┌─ GIVEN ENTRIES

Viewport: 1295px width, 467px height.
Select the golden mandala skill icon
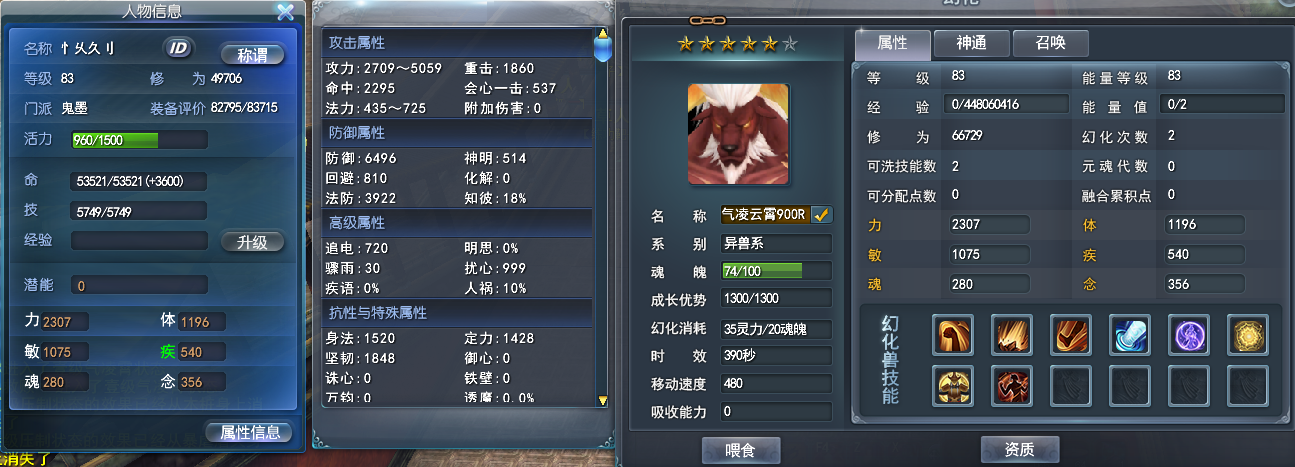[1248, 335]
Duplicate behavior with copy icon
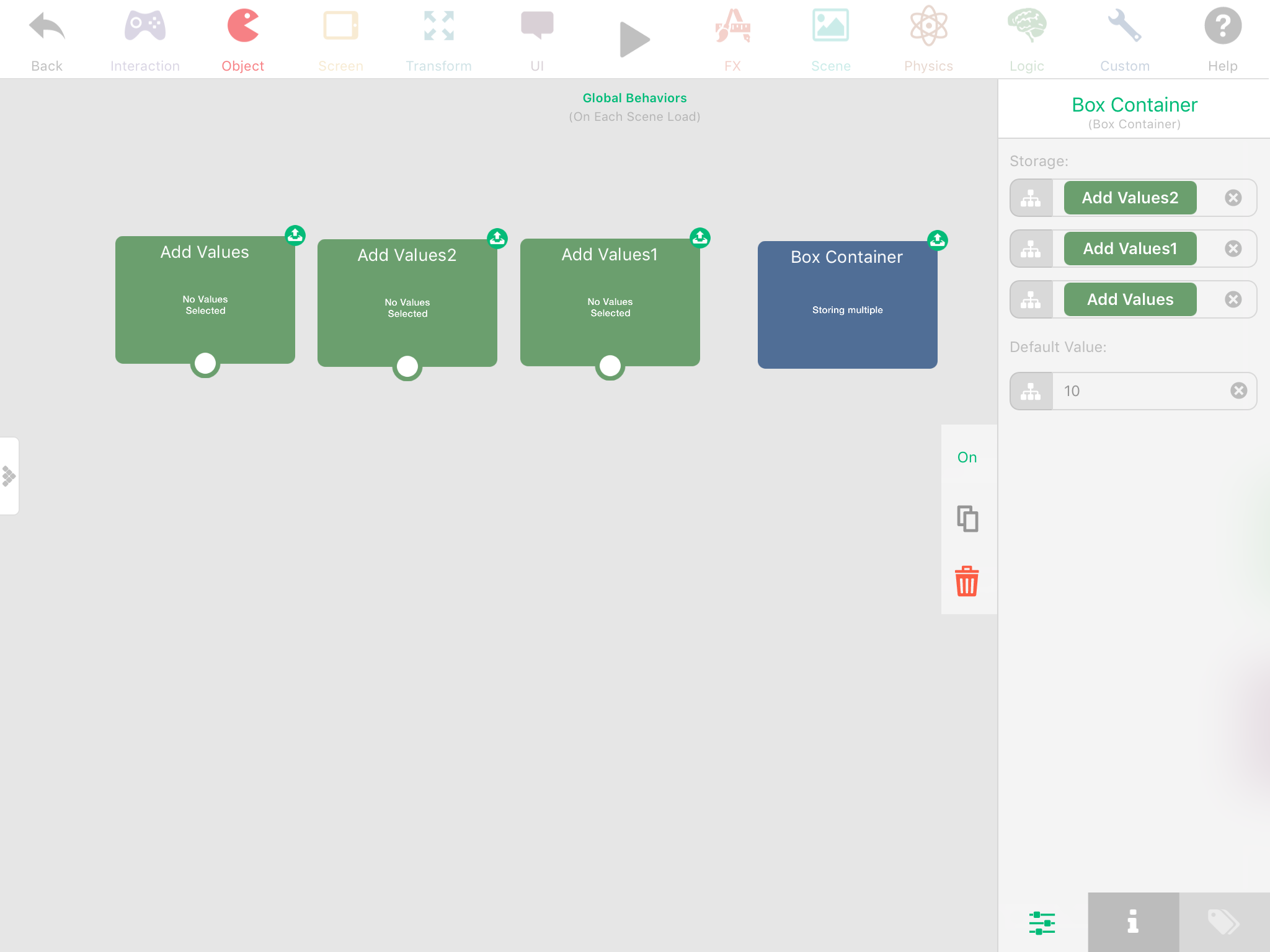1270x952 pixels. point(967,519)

└─
┌─ GIVEN ENTRIES

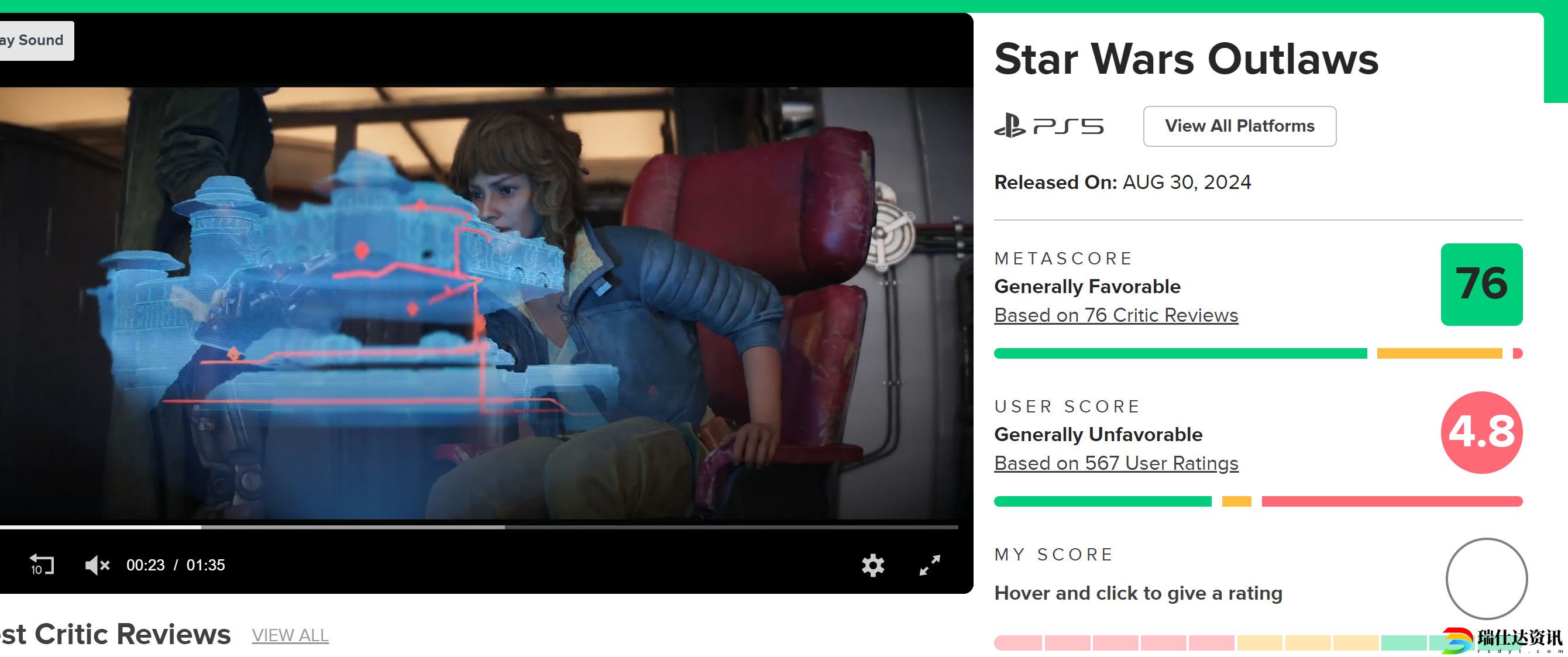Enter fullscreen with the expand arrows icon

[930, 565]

└─

*YOUR OBJECTIVE*: Rewrite the entries from the line with "Viewport: 1295px width, 467px height." through the line with "1270x952 pixels. point(967,519)", both included, as a numbered list with blank lines dropped, and omit the pictures.

*RESULT*:
1. Viewport: 1295px width, 467px height.
2. Select the golden mandala skill icon
3. [1248, 335]
4. Duplicate behavior with copy icon
5. 1270x952 pixels. point(967,519)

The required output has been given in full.